------ DATA TO USE ------
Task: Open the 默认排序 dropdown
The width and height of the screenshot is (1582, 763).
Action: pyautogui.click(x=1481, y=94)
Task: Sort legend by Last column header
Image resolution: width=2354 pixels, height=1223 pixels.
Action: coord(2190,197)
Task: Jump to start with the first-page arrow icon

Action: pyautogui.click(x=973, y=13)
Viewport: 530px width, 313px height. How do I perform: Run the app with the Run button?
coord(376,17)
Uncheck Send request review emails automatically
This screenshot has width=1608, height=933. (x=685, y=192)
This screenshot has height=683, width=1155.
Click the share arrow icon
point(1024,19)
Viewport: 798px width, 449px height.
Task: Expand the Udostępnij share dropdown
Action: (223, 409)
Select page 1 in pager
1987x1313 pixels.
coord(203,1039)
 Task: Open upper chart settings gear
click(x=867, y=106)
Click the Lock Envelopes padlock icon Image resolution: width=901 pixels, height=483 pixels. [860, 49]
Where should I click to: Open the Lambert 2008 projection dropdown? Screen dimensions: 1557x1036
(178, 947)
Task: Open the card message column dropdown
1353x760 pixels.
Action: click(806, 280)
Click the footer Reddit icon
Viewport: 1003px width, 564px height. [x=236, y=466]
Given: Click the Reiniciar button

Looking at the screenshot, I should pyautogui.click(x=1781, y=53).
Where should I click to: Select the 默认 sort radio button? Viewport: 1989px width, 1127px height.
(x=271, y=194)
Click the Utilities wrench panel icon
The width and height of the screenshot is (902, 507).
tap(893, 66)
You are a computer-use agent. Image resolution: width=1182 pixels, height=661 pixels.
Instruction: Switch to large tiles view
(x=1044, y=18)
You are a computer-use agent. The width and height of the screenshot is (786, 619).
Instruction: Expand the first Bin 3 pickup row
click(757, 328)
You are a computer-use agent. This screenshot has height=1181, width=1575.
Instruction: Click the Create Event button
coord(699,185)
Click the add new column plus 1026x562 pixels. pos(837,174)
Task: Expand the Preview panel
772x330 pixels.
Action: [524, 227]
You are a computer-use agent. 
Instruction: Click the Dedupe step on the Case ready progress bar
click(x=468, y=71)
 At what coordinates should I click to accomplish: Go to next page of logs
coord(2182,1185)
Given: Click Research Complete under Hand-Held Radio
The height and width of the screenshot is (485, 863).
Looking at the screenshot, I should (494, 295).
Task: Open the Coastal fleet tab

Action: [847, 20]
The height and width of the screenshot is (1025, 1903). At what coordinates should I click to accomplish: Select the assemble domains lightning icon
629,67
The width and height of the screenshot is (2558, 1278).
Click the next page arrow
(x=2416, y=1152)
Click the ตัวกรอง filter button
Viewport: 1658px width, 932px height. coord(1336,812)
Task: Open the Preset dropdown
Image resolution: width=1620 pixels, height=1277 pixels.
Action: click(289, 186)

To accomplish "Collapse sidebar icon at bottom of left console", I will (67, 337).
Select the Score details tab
------
▶ **TRY IT**
List every line in the records above that contains the word "agent".

▶ **EXERCISE OUTPUT**
You are a computer-use agent. Image resolution: width=1182 pixels, height=661 pixels.
You are a computer-use agent. The width and height of the screenshot is (786, 619).
You are a computer-use agent. This screenshot has height=1181, width=1575.
You are a computer-use agent. 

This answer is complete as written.